_PROBLEM DETAILS_
Which of the lines below hold "banner"? Please return each one.

##### DATA PROVIDED #####

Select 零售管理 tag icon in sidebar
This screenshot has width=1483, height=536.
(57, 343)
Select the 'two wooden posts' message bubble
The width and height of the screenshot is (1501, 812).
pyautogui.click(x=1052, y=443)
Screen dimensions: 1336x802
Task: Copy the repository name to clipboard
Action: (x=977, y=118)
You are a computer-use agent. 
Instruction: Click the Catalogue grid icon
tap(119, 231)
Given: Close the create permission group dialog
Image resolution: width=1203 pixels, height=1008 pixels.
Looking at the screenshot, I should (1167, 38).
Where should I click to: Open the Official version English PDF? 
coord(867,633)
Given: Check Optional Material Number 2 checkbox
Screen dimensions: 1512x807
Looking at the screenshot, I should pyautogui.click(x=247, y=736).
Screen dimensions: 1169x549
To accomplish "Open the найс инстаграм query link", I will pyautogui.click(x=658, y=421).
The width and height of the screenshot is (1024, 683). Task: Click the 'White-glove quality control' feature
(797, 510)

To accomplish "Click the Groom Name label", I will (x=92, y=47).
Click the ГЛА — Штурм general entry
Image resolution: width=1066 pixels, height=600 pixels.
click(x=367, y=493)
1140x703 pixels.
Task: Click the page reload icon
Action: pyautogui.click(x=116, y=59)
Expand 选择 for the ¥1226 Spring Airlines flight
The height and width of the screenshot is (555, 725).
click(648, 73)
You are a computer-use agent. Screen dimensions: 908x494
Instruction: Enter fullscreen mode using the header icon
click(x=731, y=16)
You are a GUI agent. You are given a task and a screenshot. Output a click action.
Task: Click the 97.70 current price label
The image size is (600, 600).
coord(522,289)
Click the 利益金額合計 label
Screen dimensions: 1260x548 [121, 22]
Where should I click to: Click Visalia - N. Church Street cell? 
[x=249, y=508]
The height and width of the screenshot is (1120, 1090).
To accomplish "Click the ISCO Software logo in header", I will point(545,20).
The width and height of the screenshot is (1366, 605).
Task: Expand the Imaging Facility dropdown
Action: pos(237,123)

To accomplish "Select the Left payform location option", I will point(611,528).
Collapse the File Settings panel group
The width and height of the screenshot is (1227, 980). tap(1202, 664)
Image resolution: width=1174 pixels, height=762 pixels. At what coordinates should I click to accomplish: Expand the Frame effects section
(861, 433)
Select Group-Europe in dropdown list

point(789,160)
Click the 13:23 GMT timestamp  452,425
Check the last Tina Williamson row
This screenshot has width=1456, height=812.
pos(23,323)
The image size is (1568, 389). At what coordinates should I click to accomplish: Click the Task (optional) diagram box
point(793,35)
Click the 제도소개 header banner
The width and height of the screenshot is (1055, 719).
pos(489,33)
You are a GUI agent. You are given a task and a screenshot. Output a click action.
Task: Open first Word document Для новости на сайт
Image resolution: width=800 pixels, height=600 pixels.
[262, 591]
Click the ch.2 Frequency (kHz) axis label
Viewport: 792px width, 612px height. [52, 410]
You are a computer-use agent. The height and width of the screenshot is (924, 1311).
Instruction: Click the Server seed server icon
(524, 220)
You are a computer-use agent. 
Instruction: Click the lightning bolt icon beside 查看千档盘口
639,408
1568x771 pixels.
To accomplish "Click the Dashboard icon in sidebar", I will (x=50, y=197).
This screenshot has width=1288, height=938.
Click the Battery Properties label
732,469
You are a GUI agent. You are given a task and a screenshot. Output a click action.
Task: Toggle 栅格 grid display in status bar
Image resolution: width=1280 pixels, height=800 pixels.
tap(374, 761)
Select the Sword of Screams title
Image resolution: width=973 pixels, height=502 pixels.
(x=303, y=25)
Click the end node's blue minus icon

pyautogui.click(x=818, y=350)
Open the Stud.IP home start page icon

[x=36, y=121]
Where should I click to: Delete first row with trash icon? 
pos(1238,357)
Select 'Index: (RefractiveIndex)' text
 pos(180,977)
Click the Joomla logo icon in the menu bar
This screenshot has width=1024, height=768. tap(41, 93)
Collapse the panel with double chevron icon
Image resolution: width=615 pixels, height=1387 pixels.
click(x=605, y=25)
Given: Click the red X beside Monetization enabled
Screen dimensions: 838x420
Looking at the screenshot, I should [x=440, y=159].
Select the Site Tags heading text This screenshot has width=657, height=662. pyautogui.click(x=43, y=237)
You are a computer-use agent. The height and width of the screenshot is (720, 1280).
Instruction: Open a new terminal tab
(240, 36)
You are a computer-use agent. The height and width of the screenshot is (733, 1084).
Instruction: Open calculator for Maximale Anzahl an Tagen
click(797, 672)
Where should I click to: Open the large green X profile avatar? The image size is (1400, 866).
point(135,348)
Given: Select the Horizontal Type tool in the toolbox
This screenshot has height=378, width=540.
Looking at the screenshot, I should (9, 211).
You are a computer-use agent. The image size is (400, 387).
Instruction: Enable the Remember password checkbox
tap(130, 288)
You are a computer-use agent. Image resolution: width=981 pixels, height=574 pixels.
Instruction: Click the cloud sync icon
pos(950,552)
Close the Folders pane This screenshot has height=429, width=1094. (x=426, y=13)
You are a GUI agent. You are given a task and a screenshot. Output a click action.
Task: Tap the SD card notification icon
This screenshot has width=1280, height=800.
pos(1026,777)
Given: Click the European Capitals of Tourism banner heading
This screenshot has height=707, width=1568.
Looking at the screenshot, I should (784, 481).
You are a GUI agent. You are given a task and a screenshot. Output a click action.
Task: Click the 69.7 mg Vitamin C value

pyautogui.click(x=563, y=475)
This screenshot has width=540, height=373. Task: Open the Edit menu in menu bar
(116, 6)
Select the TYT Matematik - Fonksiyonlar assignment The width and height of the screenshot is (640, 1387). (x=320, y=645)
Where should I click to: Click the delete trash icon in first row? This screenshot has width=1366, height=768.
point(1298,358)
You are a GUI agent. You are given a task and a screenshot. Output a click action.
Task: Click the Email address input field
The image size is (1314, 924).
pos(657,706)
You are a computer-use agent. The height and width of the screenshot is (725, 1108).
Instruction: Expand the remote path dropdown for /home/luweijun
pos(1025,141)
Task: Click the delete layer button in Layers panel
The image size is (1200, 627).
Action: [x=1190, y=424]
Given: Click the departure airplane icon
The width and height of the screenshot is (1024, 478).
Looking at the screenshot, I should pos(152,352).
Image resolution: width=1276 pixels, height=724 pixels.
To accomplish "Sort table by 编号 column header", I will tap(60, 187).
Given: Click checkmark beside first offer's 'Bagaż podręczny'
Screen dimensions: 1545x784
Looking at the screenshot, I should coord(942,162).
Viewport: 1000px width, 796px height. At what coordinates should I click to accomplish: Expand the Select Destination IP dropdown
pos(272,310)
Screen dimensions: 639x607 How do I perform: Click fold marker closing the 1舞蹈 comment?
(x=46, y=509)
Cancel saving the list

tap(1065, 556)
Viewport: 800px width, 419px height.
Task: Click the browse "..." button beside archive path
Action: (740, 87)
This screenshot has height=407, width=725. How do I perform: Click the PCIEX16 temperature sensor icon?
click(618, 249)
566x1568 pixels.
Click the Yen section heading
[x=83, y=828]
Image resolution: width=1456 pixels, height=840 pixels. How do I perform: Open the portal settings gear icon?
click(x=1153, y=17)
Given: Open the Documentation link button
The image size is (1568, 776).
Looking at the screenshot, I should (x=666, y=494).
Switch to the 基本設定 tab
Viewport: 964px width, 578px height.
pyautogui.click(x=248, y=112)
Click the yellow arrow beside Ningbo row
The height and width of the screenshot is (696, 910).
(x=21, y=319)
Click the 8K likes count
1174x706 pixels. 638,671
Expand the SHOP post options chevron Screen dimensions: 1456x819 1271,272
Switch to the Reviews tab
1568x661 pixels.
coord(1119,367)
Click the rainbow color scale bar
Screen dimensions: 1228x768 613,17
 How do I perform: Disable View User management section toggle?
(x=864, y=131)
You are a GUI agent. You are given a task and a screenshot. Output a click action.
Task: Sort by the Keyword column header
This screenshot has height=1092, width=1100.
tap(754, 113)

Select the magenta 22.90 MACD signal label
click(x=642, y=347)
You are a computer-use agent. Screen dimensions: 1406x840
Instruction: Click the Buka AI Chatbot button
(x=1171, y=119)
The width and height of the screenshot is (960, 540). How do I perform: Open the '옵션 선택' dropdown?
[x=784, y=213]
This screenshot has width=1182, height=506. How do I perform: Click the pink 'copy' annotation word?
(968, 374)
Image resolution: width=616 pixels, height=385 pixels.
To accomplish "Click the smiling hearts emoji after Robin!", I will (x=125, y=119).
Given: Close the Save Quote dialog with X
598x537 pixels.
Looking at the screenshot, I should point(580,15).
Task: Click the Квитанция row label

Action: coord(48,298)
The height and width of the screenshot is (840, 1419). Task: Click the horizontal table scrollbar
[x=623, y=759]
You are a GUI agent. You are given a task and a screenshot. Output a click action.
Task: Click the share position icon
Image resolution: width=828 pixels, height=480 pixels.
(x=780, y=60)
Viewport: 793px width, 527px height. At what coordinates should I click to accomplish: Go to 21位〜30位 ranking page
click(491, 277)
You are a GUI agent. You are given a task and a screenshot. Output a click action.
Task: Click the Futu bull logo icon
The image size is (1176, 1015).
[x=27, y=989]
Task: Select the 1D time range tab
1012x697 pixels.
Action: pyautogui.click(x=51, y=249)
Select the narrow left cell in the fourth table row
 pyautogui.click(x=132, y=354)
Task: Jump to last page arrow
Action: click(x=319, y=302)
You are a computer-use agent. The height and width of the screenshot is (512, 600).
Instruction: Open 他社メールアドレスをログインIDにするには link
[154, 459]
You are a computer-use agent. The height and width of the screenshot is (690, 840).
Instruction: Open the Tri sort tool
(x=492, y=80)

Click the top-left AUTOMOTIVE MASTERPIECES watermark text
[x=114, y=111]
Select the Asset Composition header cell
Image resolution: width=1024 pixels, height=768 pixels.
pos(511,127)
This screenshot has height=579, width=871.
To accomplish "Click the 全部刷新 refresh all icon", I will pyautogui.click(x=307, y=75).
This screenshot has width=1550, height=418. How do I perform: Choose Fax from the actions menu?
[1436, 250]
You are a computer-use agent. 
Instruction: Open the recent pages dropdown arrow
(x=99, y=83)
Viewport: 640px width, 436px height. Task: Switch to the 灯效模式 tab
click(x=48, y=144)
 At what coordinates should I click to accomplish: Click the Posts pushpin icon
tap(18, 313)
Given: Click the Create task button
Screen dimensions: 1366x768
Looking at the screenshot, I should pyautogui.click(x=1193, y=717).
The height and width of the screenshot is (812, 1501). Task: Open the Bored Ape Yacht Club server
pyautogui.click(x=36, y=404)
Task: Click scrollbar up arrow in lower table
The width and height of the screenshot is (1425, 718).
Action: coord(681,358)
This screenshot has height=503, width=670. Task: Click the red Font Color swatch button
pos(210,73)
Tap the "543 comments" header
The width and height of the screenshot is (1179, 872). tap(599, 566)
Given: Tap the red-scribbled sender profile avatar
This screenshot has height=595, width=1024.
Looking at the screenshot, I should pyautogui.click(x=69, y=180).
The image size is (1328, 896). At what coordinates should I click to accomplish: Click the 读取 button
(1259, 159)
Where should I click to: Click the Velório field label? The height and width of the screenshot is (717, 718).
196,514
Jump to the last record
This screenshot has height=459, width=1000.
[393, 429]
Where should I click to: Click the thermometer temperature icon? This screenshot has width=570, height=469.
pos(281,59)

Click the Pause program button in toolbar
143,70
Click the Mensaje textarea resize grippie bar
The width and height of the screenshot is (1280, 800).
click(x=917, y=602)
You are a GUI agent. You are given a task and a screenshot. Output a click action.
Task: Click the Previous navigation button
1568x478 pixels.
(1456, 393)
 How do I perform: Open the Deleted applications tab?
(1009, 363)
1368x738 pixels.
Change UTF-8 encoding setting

#####

_FINISHED EXERCISE_
Click the 제도소개 header banner
Given: Click the European Capitals of Tourism banner heading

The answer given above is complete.